Scottish councils are more than £11 billion in debt to the Treasury because they routinely borrow money to invest in capital construction schemes such as new schools, leisure and cultural facilities, flood defences, offices and roads.
The interest rate offered by the Public Works Loan Board (PWLB), which is operated by the UK Debt Management Office on behalf of the Treasury, has been attractive in recent years, often under 2%.
But the fixed rate offered on the cost of new borrowing has now hit 5.5%.
It had already been rising in recent months, but shot up by more than 1% after Chancellor Kwasi Kwarteng unveiled his package of tax cuts on Friday.
It is the latest headache for struggling council bosses, who are already dealing with shrinking budgets, as well as soaring energy and pay costs.
Moray Council’s chief financial officer Lorraine Paisey said the impact on the authority’s budget would be “potentially very significant indeed”.
She added: “Rising interest rates will increase the amount we need to spend on servicing debt and in response to that we will be reviewing capital spending plans with a view to reducing planned expenditure and, therefore, borrowing levels.
“A number of contracts we have are also index-linked and rising inflation has already seen increases in contracted spend in some areas. This will have to be met by reducing spend elsewhere.”
‘Uncertainty’
At a meeting of councillors on Wednesday, Shetland Islands Council finance director Jamie Manson said there were “significant elements of uncertainty” since Friday.
Western Isles Council said rate rises would not affect its short term capital spending forecasts, “but may impact on longer term plans”.
An Aberdeenshire Council spokesman said: “We are currently looking at the interest rates on the planned borrowing for this and the next financial year, which will form part of our in-year performance monitoring and the setting of next year’s budget.”
Elsewhere, council chiefs are worried about future shocks.
Perth and Kinross Council finance chief Stewart Mackenzie updated councillors at a meeting on Wednesday, as he outlined a report on its medium term financial plans.
He said the authority did not expect to require extra borrowing in the coming year, but would review the capital strategy when a more “settled” picture emerged.
He added: “The projections in the report as they stand are the most challenging I’ve ever had to present to council, in terms of the medium term financial plan.

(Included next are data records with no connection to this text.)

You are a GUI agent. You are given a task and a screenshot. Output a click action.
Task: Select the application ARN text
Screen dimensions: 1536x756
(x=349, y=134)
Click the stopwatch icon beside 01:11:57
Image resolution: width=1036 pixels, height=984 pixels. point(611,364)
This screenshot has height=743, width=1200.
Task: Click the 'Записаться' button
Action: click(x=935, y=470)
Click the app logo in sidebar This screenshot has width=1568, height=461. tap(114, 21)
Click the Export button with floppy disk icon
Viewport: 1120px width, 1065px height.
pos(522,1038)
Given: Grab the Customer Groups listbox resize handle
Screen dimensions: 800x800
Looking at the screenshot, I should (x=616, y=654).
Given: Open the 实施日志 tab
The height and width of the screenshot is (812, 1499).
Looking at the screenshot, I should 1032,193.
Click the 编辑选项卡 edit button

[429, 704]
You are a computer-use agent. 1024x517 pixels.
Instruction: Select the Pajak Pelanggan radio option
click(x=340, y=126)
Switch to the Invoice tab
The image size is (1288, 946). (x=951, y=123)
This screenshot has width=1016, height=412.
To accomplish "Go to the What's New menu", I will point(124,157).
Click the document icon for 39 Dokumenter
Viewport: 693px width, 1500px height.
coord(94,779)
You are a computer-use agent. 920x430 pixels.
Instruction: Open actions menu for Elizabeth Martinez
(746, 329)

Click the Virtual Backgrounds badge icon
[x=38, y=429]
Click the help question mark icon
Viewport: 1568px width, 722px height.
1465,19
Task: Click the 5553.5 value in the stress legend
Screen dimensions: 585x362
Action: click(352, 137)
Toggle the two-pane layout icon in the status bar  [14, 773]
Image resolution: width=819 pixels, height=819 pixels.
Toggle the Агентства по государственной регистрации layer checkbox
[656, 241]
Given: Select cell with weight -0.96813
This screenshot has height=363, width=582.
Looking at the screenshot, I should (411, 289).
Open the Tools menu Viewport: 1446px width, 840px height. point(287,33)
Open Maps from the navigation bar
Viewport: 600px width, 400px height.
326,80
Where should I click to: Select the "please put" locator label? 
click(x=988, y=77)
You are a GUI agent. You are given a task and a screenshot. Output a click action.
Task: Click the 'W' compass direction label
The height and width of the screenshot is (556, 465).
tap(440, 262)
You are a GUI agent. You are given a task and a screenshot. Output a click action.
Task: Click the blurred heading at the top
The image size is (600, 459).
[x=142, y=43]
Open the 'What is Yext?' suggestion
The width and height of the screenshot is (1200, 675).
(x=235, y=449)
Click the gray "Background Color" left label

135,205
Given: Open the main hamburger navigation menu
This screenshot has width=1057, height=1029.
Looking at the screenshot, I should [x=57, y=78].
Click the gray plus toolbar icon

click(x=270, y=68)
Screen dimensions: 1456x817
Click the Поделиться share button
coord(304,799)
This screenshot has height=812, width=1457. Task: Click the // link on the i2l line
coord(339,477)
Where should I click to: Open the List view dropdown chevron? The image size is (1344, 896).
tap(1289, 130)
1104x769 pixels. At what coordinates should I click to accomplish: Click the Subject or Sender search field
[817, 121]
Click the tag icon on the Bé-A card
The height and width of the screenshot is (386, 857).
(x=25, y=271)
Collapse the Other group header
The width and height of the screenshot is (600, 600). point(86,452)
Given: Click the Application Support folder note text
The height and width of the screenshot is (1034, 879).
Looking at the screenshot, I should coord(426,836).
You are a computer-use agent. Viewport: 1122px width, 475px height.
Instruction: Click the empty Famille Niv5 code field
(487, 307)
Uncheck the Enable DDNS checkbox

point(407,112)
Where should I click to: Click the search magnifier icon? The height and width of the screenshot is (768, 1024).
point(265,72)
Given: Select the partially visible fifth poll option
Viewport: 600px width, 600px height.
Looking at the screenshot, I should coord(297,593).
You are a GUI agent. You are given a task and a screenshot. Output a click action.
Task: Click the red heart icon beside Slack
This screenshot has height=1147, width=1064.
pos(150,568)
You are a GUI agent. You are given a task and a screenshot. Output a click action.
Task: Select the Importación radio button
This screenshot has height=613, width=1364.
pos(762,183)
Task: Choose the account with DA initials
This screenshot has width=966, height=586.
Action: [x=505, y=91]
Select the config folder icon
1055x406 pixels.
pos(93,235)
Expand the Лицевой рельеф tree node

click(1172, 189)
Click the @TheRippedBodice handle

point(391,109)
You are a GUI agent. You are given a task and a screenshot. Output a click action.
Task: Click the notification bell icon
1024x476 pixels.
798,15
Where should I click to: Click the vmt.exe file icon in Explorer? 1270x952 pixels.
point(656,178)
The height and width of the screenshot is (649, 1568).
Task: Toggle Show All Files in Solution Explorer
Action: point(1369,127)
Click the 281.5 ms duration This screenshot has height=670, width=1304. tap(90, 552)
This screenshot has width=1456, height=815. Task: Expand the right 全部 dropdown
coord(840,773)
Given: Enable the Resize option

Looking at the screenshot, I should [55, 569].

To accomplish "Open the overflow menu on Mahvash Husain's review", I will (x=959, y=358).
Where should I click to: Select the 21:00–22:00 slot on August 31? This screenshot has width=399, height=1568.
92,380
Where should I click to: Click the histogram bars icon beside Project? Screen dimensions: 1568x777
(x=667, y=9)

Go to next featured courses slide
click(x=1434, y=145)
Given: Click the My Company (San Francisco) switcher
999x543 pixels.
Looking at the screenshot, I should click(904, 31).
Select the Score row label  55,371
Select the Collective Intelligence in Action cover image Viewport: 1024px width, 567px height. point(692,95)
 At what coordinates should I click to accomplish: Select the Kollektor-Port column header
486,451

“I suspect that’s the case in 31 other local authorities. It’s certainly the most challenging I’ve seen in my experience over 27 years or thereabouts of being involved in the council’s budget.
Eileen Rowand, Fife Council’s executive director of finance and corporate services, said there would not be an “immediate impact” on the authority because its borrowing was managed over the long term.
But she said: “However the rise in inflation does put pressure on both our capital and revenue budgets and we are waiting for UK and Scottish Govt budget announcements in the coming months to assess what funding might be available to meet increasing costs.
“There is significant pressure on our capital budget and we will be reviewing our capital plan over the next few months.”